## start

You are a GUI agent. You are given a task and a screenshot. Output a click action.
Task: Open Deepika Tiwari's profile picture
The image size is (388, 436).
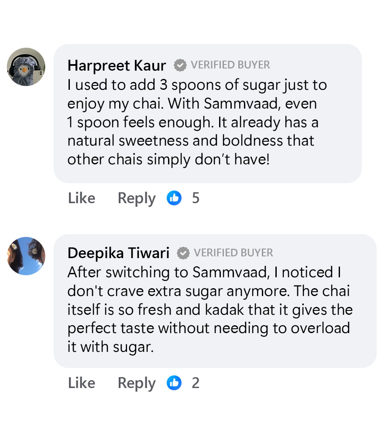point(26,256)
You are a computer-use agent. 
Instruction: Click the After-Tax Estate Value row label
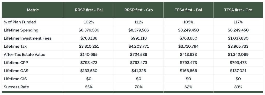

## end

Rescale the lines above by writing them all out again, requests included, with each coordinate in the answers multiplied by 0.75 and rounded to a whole number, halves going up. Leave the pictures out.

You are a GUI agent. You are given a task and a screenshot. Output a click action.
Task: Open Deepika Tiwari's profile picture
The image size is (388, 436).
point(20,192)
You are a computer-use agent. 
Instruction: Click the After-Tax Estate Value row label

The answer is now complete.